Syntax: expression1 = expression2
Returns: true if equal, false if not equal, NULL if either operand is NULL
Examples:
// Simple equality
MATCH (p:Person)
WHERE p.age = 30
RETURN p.name
// Comparing properties
MATCH (p1:Person), (p2:Person)
WHERE p1.age = p2.age AND p1.name <> p2.name
RETURN p1.name, p2.name
// In RETURN clause
MATCH (p:Person)
RETURN p.name, p.age = 30 AS is_thirty
NULL Handling:
RETURN 5 = 5 // true
RETURN 5 = 10 // false
RETURN 5 = NULL // NULL
RETURN NULL = NULL // NULL (not true!)
Type Compatibility: Values must be comparable types. Comparing incompatible types (e.g., string to number) returns false.
Inequality: <>¶
Purpose: Test if two values are not equal.

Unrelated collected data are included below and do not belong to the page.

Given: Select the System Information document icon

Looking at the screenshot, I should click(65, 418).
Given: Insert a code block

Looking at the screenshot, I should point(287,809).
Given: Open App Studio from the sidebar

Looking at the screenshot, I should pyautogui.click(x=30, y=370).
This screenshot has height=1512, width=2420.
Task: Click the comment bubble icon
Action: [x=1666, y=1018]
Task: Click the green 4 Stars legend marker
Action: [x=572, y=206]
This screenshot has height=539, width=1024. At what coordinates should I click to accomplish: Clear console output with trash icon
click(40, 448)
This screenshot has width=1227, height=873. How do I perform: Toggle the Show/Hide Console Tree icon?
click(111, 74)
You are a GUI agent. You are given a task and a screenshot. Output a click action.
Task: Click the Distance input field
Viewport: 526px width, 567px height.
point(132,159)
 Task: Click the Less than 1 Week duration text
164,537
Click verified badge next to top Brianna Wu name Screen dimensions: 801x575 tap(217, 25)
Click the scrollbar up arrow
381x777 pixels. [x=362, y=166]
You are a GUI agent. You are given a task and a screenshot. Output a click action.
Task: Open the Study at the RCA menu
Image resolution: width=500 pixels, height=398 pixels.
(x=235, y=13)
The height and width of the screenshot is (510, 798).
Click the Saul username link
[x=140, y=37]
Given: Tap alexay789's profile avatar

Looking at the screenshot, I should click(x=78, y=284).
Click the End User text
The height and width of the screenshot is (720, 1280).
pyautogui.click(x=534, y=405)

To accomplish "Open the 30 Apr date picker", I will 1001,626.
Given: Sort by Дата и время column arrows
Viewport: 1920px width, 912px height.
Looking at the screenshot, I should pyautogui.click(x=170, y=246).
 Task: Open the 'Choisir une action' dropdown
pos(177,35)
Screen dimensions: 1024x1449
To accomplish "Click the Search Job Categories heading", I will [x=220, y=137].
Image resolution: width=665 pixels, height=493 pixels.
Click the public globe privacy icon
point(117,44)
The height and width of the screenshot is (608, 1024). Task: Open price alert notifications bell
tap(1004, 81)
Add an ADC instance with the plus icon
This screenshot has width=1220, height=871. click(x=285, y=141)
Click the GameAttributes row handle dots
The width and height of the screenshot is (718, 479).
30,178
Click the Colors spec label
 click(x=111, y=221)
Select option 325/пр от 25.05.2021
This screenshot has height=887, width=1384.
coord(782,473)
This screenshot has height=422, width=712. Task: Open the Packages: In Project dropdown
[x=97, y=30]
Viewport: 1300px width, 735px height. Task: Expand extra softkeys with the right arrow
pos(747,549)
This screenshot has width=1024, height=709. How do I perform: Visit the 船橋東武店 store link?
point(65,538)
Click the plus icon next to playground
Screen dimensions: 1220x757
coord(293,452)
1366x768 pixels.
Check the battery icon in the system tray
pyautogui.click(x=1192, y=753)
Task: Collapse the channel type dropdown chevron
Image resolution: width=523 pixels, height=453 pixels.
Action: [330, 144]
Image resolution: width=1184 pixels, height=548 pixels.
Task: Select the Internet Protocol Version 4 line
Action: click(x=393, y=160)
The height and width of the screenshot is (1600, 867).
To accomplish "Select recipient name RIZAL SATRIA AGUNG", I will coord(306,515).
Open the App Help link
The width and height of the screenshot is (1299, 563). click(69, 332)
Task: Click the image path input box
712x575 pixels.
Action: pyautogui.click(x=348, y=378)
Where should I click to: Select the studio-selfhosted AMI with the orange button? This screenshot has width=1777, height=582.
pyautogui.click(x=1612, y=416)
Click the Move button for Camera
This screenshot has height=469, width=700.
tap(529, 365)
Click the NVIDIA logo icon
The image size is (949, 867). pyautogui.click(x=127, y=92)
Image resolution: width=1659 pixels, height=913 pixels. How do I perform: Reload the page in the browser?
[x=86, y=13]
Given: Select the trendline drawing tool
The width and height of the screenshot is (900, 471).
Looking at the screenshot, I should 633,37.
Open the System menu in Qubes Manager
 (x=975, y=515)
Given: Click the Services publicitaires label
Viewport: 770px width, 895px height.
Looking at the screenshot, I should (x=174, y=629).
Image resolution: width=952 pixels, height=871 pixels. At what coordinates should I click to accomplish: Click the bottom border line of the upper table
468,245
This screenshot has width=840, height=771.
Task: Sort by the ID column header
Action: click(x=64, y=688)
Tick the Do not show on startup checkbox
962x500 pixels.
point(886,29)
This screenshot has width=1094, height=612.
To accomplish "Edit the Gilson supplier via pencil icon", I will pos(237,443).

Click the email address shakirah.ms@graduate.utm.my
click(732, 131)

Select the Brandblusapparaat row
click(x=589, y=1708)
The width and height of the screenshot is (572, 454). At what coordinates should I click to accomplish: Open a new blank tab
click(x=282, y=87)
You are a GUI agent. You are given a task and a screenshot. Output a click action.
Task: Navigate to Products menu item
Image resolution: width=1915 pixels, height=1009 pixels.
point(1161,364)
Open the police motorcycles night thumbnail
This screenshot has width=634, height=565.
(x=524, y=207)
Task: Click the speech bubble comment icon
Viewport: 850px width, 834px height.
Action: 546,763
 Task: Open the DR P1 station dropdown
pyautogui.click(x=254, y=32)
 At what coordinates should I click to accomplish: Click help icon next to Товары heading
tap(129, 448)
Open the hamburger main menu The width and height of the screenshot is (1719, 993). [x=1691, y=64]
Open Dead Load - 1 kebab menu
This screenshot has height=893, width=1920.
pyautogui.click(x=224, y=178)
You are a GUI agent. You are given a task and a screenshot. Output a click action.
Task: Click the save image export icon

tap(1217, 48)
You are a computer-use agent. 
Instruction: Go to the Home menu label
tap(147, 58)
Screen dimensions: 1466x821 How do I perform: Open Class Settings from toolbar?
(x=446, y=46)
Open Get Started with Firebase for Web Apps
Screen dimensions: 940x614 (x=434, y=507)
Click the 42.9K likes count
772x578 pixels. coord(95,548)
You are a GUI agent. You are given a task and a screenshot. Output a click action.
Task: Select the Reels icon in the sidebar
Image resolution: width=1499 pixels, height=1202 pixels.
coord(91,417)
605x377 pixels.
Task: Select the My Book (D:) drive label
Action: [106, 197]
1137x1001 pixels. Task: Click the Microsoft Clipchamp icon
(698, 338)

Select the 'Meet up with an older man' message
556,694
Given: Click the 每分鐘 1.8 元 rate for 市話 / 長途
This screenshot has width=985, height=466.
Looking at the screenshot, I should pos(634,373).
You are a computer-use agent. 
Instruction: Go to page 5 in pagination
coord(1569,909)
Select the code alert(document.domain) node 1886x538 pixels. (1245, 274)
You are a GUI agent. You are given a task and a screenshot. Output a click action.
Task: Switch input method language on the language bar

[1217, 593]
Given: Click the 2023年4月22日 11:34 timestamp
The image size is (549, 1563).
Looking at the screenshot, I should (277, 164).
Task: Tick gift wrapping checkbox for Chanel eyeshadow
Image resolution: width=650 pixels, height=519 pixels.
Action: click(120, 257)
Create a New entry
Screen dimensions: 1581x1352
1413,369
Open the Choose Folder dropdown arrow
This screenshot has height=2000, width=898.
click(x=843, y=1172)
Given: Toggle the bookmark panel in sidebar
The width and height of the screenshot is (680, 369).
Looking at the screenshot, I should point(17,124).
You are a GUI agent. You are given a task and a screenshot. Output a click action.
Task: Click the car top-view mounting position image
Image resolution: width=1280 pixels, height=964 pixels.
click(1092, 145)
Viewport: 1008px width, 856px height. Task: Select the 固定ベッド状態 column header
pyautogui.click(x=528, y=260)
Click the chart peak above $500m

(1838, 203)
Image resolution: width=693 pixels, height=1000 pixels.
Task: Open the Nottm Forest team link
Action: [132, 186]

Syntax: expression1 <> expression2
Returns: true if not equal, false if equal, NULL if either operand is NULL
Examples:
// Filter by inequality
MATCH (p:Person)
WHERE p.status <> 'inactive'
RETURN p.name
// Multiple inequalities
MATCH (p:Person)
WHERE p.name <> 'Alice' AND p.name <> 'Bob'
RETURN p.name
NULL Handling:
RETURN 5 <> 10 // true
RETURN 5 <> 5 // false
RETURN 5 <> NULL // NULL
RETURN NULL <> NULL // NULL (not true!)
Less Than: <¶
Purpose: Test if left value is less than right value.
Syntax: expression1 < expression2
Returns: true if less than, false otherwise, NULL if either operand is NULL
Examples:
// Numeric comparison
MATCH (p:Person)
WHERE p.age < 30
RETURN p.name, p.age
// String comparison (lexicographic)
MATCH (p:Person)
WHERE p.name < 'M'
RETURN p.name
ORDER BY p.name
// Date comparison
MATCH (e:Event)
WHERE e.date < date('2024-01-01')
RETURN e.name, e.date
Type-Specific Ordering:
- Numbers: Natural numeric ordering
- Strings: Lexicographic (dictionary) ordering
- Dates/Times: Chronological ordering
- Booleans: false < true
Greater Than: >¶
Purpose: Test if left value is greater than right value.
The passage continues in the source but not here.